看来火祁就在附近了,它的主人还真是张扬啊,敢在围猎场动手,不过也好,就随着去看看吧。
“驾!”江似迭控马,冰凌剑在前指引,至于为何他敢如此明目张胆的放出冰凌,纯粹是因为冰凌剑自问世起便消失了。
名扬天下的只有它的双生剑火祁,传闻火祁自问世起便一直保存在云山门,这是当年铸剑大师九关送给云山门的贺礼,而冰凌剑则在送礼途中,抵不住火祁剑的烈焰火气,便自行消散了。
当然,传闻不可尽信,毕竟冰凌剑现在就好生生的待在自己眼前呢。
又也许冰凌真的消散过,如今只剩下一柄残剑了。
那这样的话冰凌的另一半又在哪呢?
齐觞缡重新上了马,似乎若有感应,扯着马头四周环顾了一下,然后朝着树林子更深处进发了。
越朝里走,景色似乎越发的单调了,这里的树叶子掉了不少,地上铺的也就更厚了,枯枝碎叶,深褐浅褐的,层次不一。

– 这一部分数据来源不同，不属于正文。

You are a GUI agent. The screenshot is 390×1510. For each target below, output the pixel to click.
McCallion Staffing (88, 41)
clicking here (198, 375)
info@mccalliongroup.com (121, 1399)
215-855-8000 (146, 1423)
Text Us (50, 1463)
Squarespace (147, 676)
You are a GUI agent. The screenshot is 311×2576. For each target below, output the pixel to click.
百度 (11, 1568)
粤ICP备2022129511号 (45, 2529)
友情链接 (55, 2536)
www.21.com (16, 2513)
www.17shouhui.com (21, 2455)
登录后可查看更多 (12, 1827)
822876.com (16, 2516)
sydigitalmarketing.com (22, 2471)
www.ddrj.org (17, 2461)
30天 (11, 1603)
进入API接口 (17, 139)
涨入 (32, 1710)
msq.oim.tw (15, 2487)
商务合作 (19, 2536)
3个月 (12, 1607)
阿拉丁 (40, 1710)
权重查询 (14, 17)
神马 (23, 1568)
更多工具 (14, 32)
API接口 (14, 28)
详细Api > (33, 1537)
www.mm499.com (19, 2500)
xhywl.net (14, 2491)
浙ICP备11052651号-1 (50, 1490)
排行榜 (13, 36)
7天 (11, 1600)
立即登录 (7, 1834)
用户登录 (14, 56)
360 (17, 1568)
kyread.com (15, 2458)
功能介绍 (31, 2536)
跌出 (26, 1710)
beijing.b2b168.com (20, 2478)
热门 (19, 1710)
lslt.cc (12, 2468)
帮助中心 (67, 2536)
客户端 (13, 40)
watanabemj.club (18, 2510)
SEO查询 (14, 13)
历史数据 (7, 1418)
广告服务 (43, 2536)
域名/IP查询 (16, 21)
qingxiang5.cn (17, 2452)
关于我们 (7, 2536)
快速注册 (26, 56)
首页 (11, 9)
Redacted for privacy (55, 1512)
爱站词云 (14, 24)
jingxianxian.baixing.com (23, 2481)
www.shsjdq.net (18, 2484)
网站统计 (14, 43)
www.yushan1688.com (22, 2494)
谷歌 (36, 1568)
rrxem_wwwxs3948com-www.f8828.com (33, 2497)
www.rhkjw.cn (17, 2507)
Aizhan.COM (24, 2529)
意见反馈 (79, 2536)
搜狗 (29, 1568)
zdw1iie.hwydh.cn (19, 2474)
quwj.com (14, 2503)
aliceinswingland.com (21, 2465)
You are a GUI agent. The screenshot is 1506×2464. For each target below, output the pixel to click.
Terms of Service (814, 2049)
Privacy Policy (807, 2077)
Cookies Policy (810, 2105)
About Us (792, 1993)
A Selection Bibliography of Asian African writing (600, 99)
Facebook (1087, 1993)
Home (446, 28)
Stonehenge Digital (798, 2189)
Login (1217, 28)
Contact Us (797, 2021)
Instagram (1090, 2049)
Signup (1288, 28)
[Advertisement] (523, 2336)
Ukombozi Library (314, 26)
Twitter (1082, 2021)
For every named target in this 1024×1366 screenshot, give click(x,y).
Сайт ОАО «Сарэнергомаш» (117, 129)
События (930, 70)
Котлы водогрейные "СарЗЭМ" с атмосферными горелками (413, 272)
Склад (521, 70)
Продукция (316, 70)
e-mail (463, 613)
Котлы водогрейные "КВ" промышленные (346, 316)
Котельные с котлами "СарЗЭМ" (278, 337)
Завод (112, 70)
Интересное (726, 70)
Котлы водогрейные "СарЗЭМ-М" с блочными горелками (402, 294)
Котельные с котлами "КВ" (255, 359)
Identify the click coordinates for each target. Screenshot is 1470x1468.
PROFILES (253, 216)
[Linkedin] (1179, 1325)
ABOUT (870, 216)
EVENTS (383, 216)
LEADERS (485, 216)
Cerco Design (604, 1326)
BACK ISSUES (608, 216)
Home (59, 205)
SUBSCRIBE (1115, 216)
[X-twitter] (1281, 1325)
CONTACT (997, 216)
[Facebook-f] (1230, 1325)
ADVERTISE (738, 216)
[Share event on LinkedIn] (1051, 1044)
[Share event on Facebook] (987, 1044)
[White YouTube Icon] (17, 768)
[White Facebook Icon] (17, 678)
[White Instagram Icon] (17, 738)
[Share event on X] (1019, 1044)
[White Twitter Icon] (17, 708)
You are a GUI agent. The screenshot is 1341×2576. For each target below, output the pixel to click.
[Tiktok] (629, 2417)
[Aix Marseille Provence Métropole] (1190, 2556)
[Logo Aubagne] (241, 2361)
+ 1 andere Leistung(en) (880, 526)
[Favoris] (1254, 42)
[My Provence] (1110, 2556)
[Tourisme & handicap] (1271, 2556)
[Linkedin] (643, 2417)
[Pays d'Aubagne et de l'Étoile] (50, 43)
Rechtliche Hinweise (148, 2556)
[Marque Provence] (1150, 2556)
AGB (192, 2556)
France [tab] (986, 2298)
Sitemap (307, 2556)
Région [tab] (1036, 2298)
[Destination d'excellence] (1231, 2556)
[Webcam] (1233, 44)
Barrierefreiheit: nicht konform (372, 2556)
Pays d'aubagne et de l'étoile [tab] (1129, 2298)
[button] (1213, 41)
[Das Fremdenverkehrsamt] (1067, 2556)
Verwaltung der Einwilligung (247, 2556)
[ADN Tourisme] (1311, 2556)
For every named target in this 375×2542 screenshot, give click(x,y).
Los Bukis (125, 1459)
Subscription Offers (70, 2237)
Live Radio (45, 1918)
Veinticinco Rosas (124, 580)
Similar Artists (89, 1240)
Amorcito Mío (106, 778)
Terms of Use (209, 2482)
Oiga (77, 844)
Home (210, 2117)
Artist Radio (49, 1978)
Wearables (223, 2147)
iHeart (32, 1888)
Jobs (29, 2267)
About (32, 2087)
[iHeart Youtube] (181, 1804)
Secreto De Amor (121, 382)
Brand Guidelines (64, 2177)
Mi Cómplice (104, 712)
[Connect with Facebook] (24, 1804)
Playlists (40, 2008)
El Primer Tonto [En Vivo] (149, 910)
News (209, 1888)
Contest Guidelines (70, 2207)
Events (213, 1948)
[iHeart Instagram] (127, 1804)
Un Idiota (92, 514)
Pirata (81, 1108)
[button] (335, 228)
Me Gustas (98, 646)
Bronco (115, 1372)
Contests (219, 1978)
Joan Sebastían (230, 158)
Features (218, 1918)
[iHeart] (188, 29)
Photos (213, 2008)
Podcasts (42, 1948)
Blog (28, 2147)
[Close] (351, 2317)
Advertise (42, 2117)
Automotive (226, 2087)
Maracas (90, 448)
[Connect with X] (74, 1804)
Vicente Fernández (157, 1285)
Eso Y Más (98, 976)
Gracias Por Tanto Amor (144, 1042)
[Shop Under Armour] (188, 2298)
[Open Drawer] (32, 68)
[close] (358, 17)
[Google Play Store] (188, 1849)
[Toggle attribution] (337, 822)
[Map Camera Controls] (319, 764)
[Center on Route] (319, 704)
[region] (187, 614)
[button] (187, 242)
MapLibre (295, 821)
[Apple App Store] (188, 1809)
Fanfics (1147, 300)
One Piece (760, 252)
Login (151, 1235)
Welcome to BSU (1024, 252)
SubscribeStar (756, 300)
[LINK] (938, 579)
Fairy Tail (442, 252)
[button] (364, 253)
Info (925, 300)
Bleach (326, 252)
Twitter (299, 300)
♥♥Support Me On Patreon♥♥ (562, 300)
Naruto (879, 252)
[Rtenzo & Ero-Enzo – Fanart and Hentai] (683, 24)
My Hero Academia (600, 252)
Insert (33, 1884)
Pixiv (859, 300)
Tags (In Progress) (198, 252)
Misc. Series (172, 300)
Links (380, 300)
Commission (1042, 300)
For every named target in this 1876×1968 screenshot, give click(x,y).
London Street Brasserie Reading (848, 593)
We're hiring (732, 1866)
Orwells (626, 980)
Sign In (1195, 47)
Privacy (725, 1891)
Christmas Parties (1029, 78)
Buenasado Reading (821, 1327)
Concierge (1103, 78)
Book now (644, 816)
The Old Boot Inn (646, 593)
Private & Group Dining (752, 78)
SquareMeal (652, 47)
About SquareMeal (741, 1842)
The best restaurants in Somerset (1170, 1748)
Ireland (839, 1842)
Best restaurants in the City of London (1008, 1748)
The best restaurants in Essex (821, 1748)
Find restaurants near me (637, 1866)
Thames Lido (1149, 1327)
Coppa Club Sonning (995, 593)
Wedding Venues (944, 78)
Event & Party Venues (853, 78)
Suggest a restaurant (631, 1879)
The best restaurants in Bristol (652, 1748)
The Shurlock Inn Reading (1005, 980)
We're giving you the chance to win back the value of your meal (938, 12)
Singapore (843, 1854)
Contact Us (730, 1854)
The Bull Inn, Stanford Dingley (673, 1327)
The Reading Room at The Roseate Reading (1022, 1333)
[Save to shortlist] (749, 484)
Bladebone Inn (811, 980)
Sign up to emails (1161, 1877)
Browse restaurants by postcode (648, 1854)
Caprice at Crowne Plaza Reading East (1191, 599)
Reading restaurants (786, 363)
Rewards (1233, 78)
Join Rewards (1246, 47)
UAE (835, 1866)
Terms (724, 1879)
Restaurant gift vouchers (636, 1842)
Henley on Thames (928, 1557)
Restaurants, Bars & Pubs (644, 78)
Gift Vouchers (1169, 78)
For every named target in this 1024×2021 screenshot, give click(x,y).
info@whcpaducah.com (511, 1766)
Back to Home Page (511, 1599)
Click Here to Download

四个马蹄不停踩碎叶子的声音,声声入耳,齐觞缡的手中蓦然出现了一个小巧的方形铜制罗盘,罗盘有些脏污了,但齐觞缡却丝毫不在意,手指抚过罗盘,拨动盘中心的指针。
指针晃动摇摆,最终指向了一个方向,齐觞缡低头看着,嘴角微微露出了笑。
另一边,少年纵马奔袭,左手拉弓,右手搭箭,“嗖!”的一声,带着白羽的箭便贯穿在了猎物的脖颈。